> YOUR ASSIGNMENT: Print the full listing once more, exactly as given.

> SOURCE INFORMATION:
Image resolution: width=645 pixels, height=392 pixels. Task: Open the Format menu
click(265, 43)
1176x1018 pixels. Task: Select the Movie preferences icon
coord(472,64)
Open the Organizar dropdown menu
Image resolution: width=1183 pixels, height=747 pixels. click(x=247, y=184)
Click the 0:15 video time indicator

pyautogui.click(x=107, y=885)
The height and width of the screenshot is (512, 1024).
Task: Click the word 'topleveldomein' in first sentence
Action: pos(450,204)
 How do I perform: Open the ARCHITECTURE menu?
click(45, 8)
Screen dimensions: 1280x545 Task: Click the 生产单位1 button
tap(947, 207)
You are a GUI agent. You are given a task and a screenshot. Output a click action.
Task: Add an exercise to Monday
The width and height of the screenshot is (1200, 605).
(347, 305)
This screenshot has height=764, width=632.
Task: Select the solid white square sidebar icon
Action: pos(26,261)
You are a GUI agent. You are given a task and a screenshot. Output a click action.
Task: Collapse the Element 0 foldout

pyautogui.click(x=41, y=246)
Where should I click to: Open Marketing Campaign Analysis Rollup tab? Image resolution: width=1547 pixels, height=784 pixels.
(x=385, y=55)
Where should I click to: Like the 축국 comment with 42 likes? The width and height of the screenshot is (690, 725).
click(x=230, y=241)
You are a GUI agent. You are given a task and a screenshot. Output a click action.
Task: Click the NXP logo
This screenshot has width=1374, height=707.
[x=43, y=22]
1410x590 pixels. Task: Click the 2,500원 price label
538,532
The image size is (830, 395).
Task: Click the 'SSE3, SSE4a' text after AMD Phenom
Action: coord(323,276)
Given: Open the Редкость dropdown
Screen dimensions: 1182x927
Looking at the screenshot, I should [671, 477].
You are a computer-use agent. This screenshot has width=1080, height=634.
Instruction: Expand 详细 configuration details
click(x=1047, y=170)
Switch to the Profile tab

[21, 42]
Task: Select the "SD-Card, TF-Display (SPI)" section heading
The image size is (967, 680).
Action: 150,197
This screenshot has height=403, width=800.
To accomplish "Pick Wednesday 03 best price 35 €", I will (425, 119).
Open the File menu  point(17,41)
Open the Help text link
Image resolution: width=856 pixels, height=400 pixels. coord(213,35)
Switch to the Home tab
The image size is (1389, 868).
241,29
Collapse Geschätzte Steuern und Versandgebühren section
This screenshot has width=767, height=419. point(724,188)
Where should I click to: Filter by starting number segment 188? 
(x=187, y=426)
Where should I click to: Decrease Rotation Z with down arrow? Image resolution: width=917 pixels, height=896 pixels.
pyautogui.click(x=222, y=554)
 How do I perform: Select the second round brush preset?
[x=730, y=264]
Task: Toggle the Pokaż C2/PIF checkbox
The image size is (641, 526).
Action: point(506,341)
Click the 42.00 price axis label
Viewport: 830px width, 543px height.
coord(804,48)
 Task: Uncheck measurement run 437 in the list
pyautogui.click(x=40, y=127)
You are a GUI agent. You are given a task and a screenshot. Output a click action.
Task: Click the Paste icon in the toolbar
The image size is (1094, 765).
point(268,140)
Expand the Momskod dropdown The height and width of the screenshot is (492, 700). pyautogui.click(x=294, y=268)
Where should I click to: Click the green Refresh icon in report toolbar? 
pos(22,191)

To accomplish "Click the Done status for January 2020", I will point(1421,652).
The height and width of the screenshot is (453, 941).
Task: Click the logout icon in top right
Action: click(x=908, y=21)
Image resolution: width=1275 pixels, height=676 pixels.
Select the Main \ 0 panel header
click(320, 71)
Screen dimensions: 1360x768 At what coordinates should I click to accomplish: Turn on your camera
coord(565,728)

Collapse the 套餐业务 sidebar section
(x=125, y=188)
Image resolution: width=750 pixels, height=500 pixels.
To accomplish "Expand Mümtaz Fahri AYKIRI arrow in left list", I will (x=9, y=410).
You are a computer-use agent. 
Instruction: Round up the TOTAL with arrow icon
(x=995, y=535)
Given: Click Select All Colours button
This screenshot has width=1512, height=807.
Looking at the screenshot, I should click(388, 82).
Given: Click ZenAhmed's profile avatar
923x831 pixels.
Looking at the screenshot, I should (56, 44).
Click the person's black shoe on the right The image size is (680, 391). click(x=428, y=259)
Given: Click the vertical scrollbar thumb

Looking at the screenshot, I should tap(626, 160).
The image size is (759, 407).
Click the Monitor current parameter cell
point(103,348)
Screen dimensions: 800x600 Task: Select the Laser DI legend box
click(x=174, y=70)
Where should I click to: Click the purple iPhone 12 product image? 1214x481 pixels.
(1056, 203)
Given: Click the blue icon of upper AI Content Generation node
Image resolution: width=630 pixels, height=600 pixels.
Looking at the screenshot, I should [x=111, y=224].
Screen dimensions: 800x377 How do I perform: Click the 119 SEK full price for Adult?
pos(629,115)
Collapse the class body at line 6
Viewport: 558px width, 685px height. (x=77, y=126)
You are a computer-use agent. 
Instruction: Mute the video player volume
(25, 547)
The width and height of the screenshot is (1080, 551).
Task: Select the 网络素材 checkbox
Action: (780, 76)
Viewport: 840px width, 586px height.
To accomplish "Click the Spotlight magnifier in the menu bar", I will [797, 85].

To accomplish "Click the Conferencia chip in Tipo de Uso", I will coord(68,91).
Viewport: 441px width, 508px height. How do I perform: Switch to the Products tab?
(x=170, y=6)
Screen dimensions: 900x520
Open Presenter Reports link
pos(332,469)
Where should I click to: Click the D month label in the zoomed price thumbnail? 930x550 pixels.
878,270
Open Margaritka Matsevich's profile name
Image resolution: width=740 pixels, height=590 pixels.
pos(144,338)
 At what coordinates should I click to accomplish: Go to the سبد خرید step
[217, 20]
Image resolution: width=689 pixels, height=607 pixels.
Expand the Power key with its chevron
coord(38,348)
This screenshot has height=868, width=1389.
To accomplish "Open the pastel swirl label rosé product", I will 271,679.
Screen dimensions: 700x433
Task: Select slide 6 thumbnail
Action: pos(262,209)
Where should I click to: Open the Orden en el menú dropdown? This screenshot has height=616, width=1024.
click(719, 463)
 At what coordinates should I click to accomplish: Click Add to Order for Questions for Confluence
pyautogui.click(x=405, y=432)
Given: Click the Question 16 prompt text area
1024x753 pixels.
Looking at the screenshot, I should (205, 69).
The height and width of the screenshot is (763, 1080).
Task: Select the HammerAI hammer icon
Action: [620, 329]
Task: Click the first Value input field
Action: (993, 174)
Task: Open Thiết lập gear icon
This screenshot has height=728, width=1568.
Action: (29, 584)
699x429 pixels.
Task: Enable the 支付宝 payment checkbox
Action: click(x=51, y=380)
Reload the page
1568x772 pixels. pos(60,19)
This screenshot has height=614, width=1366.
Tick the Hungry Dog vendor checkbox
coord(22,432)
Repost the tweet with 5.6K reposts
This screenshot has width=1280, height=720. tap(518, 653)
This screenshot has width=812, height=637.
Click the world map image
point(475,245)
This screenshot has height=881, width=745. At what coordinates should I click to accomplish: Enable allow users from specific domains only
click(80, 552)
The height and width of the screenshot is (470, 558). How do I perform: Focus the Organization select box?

> COMPLETED EXERCISE:
Image resolution: width=645 pixels, height=392 pixels. Task: Open the Format menu
click(265, 43)
1176x1018 pixels. Task: Select the Movie preferences icon
coord(472,64)
Open the Organizar dropdown menu
Image resolution: width=1183 pixels, height=747 pixels. click(x=247, y=184)
Click the 0:15 video time indicator

pyautogui.click(x=107, y=885)
The height and width of the screenshot is (512, 1024).
Task: Click the word 'topleveldomein' in first sentence
Action: pos(450,204)
 How do I perform: Open the ARCHITECTURE menu?
click(45, 8)
Screen dimensions: 1280x545 Task: Click the 生产单位1 button
tap(947, 207)
You are a GUI agent. You are given a task and a screenshot. Output a click action.
Task: Add an exercise to Monday
The width and height of the screenshot is (1200, 605).
(347, 305)
This screenshot has height=764, width=632.
Task: Select the solid white square sidebar icon
Action: pos(26,261)
You are a GUI agent. You are given a task and a screenshot. Output a click action.
Task: Collapse the Element 0 foldout

pyautogui.click(x=41, y=246)
Where should I click to: Open Marketing Campaign Analysis Rollup tab? Image resolution: width=1547 pixels, height=784 pixels.
(x=385, y=55)
Where should I click to: Like the 축국 comment with 42 likes? The width and height of the screenshot is (690, 725).
click(x=230, y=241)
You are a GUI agent. You are given a task and a screenshot. Output a click action.
Task: Click the NXP logo
This screenshot has width=1374, height=707.
[x=43, y=22]
1410x590 pixels. Task: Click the 2,500원 price label
538,532
The image size is (830, 395).
Task: Click the 'SSE3, SSE4a' text after AMD Phenom
Action: coord(323,276)
Given: Open the Редкость dropdown
Screen dimensions: 1182x927
Looking at the screenshot, I should [671, 477].
You are a computer-use agent. This screenshot has width=1080, height=634.
Instruction: Expand 详细 configuration details
click(x=1047, y=170)
Switch to the Profile tab

[21, 42]
Task: Select the "SD-Card, TF-Display (SPI)" section heading
The image size is (967, 680).
Action: 150,197
This screenshot has height=403, width=800.
To accomplish "Pick Wednesday 03 best price 35 €", I will (425, 119).
Open the File menu  point(17,41)
Open the Help text link
Image resolution: width=856 pixels, height=400 pixels. coord(213,35)
Switch to the Home tab
The image size is (1389, 868).
241,29
Collapse Geschätzte Steuern und Versandgebühren section
This screenshot has width=767, height=419. point(724,188)
Where should I click to: Filter by starting number segment 188? 
(x=187, y=426)
Where should I click to: Decrease Rotation Z with down arrow? Image resolution: width=917 pixels, height=896 pixels.
pyautogui.click(x=222, y=554)
 How do I perform: Select the second round brush preset?
[x=730, y=264]
Task: Toggle the Pokaż C2/PIF checkbox
The image size is (641, 526).
Action: point(506,341)
Click the 42.00 price axis label
Viewport: 830px width, 543px height.
coord(804,48)
 Task: Uncheck measurement run 437 in the list
pyautogui.click(x=40, y=127)
You are a GUI agent. You are given a task and a screenshot. Output a click action.
Task: Click the Paste icon in the toolbar
The image size is (1094, 765).
point(268,140)
Expand the Momskod dropdown The height and width of the screenshot is (492, 700). pyautogui.click(x=294, y=268)
Where should I click to: Click the green Refresh icon in report toolbar? 
pos(22,191)

To accomplish "Click the Done status for January 2020", I will point(1421,652).
The height and width of the screenshot is (453, 941).
Task: Click the logout icon in top right
Action: click(x=908, y=21)
Image resolution: width=1275 pixels, height=676 pixels.
Select the Main \ 0 panel header
click(320, 71)
Screen dimensions: 1360x768 At what coordinates should I click to accomplish: Turn on your camera
coord(565,728)

Collapse the 套餐业务 sidebar section
(x=125, y=188)
Image resolution: width=750 pixels, height=500 pixels.
To accomplish "Expand Mümtaz Fahri AYKIRI arrow in left list", I will (x=9, y=410).
You are a computer-use agent. 
Instruction: Round up the TOTAL with arrow icon
(x=995, y=535)
Given: Click Select All Colours button
This screenshot has width=1512, height=807.
Looking at the screenshot, I should click(388, 82).
Given: Click ZenAhmed's profile avatar
923x831 pixels.
Looking at the screenshot, I should (56, 44).
Click the person's black shoe on the right The image size is (680, 391). click(x=428, y=259)
Given: Click the vertical scrollbar thumb

Looking at the screenshot, I should tap(626, 160).
The image size is (759, 407).
Click the Monitor current parameter cell
point(103,348)
Screen dimensions: 800x600 Task: Select the Laser DI legend box
click(x=174, y=70)
Where should I click to: Click the purple iPhone 12 product image? 1214x481 pixels.
(1056, 203)
Given: Click the blue icon of upper AI Content Generation node
Image resolution: width=630 pixels, height=600 pixels.
Looking at the screenshot, I should [x=111, y=224].
Screen dimensions: 800x377 How do I perform: Click the 119 SEK full price for Adult?
pos(629,115)
Collapse the class body at line 6
Viewport: 558px width, 685px height. (x=77, y=126)
You are a computer-use agent. 
Instruction: Mute the video player volume
(25, 547)
The width and height of the screenshot is (1080, 551).
Task: Select the 网络素材 checkbox
Action: (780, 76)
Viewport: 840px width, 586px height.
To accomplish "Click the Spotlight magnifier in the menu bar", I will [797, 85].

To accomplish "Click the Conferencia chip in Tipo de Uso", I will coord(68,91).
Viewport: 441px width, 508px height. How do I perform: Switch to the Products tab?
(x=170, y=6)
Screen dimensions: 900x520
Open Presenter Reports link
pos(332,469)
Where should I click to: Click the D month label in the zoomed price thumbnail? 930x550 pixels.
878,270
Open Margaritka Matsevich's profile name
Image resolution: width=740 pixels, height=590 pixels.
pos(144,338)
 At what coordinates should I click to accomplish: Go to the سبد خرید step
[217, 20]
Image resolution: width=689 pixels, height=607 pixels.
Expand the Power key with its chevron
coord(38,348)
This screenshot has height=868, width=1389.
To accomplish "Open the pastel swirl label rosé product", I will 271,679.
Screen dimensions: 700x433
Task: Select slide 6 thumbnail
Action: pos(262,209)
Where should I click to: Open the Orden en el menú dropdown? This screenshot has height=616, width=1024.
click(719, 463)
 At what coordinates should I click to accomplish: Click Add to Order for Questions for Confluence
pyautogui.click(x=405, y=432)
Given: Click the Question 16 prompt text area
1024x753 pixels.
Looking at the screenshot, I should (205, 69).
The height and width of the screenshot is (763, 1080).
Task: Select the HammerAI hammer icon
Action: [620, 329]
Task: Click the first Value input field
Action: (993, 174)
Task: Open Thiết lập gear icon
This screenshot has height=728, width=1568.
Action: (29, 584)
699x429 pixels.
Task: Enable the 支付宝 payment checkbox
Action: click(x=51, y=380)
Reload the page
1568x772 pixels. pos(60,19)
This screenshot has height=614, width=1366.
Tick the Hungry Dog vendor checkbox
coord(22,432)
Repost the tweet with 5.6K reposts
This screenshot has width=1280, height=720. tap(518, 653)
This screenshot has width=812, height=637.
Click the world map image
point(475,245)
This screenshot has height=881, width=745. At what coordinates should I click to accomplish: Enable allow users from specific domains only
click(80, 552)
The height and width of the screenshot is (470, 558). How do I perform: Focus the Organization select box?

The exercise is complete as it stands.